Exercise material

== Segment start ==

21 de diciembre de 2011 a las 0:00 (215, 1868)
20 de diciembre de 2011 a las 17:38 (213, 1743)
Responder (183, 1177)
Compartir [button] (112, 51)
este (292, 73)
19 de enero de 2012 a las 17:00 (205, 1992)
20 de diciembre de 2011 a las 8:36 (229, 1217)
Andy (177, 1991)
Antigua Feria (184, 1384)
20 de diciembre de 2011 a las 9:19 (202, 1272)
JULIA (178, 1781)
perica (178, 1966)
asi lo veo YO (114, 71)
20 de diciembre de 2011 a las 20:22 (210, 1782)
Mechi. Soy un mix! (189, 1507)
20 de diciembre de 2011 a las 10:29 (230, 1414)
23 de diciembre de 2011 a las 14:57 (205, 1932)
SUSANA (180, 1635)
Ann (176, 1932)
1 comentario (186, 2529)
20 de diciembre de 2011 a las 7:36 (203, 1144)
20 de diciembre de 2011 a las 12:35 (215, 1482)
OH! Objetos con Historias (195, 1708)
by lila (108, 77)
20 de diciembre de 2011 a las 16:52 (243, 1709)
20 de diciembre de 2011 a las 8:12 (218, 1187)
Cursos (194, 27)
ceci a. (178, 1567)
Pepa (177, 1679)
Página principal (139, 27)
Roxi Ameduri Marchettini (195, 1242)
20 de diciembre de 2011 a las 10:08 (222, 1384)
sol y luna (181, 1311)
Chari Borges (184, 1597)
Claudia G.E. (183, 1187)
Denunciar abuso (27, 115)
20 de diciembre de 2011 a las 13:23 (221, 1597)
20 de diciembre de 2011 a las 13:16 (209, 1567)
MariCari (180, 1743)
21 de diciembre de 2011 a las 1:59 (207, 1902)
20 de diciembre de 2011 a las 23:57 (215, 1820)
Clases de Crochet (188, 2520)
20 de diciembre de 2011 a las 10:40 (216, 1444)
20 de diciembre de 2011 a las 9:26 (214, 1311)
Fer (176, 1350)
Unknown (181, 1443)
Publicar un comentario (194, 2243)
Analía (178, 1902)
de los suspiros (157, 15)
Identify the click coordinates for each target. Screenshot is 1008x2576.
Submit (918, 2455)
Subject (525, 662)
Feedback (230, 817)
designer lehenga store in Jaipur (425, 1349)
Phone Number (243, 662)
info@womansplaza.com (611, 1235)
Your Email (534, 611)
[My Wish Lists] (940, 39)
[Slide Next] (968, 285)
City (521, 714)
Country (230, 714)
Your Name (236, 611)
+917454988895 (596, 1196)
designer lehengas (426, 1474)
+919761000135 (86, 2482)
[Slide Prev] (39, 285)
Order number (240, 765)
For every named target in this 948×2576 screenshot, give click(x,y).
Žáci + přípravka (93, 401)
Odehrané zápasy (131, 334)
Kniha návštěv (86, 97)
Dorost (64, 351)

== Segment end ==

Task directions
Reproduce the records above word for word.

Task output
21 de diciembre de 2011 a las 0:00 (215, 1868)
20 de diciembre de 2011 a las 17:38 (213, 1743)
Responder (183, 1177)
Compartir [button] (112, 51)
este (292, 73)
19 de enero de 2012 a las 17:00 (205, 1992)
20 de diciembre de 2011 a las 8:36 (229, 1217)
Andy (177, 1991)
Antigua Feria (184, 1384)
20 de diciembre de 2011 a las 9:19 (202, 1272)
JULIA (178, 1781)
perica (178, 1966)
asi lo veo YO (114, 71)
20 de diciembre de 2011 a las 20:22 (210, 1782)
Mechi. Soy un mix! (189, 1507)
20 de diciembre de 2011 a las 10:29 (230, 1414)
23 de diciembre de 2011 a las 14:57 (205, 1932)
SUSANA (180, 1635)
Ann (176, 1932)
1 comentario (186, 2529)
20 de diciembre de 2011 a las 7:36 (203, 1144)
20 de diciembre de 2011 a las 12:35 (215, 1482)
OH! Objetos con Historias (195, 1708)
by lila (108, 77)
20 de diciembre de 2011 a las 16:52 (243, 1709)
20 de diciembre de 2011 a las 8:12 (218, 1187)
Cursos (194, 27)
ceci a. (178, 1567)
Pepa (177, 1679)
Página principal (139, 27)
Roxi Ameduri Marchettini (195, 1242)
20 de diciembre de 2011 a las 10:08 (222, 1384)
sol y luna (181, 1311)
Chari Borges (184, 1597)
Claudia G.E. (183, 1187)
Denunciar abuso (27, 115)
20 de diciembre de 2011 a las 13:23 (221, 1597)
20 de diciembre de 2011 a las 13:16 (209, 1567)
MariCari (180, 1743)
21 de diciembre de 2011 a las 1:59 (207, 1902)
20 de diciembre de 2011 a las 23:57 (215, 1820)
Clases de Crochet (188, 2520)
20 de diciembre de 2011 a las 10:40 (216, 1444)
20 de diciembre de 2011 a las 9:26 (214, 1311)
Fer (176, 1350)
Unknown (181, 1443)
Publicar un comentario (194, 2243)
Analía (178, 1902)
de los suspiros (157, 15)
Identify the click coordinates for each target. Screenshot is 1008x2576.
Submit (918, 2455)
Subject (525, 662)
Feedback (230, 817)
designer lehenga store in Jaipur (425, 1349)
Phone Number (243, 662)
info@womansplaza.com (611, 1235)
Your Email (534, 611)
[My Wish Lists] (940, 39)
[Slide Next] (968, 285)
City (521, 714)
Country (230, 714)
Your Name (236, 611)
+917454988895 (596, 1196)
designer lehengas (426, 1474)
+919761000135 (86, 2482)
[Slide Prev] (39, 285)
Order number (240, 765)
For every named target in this 948×2576 screenshot, give click(x,y).
Žáci + přípravka (93, 401)
Odehrané zápasy (131, 334)
Kniha návštěv (86, 97)
Dorost (64, 351)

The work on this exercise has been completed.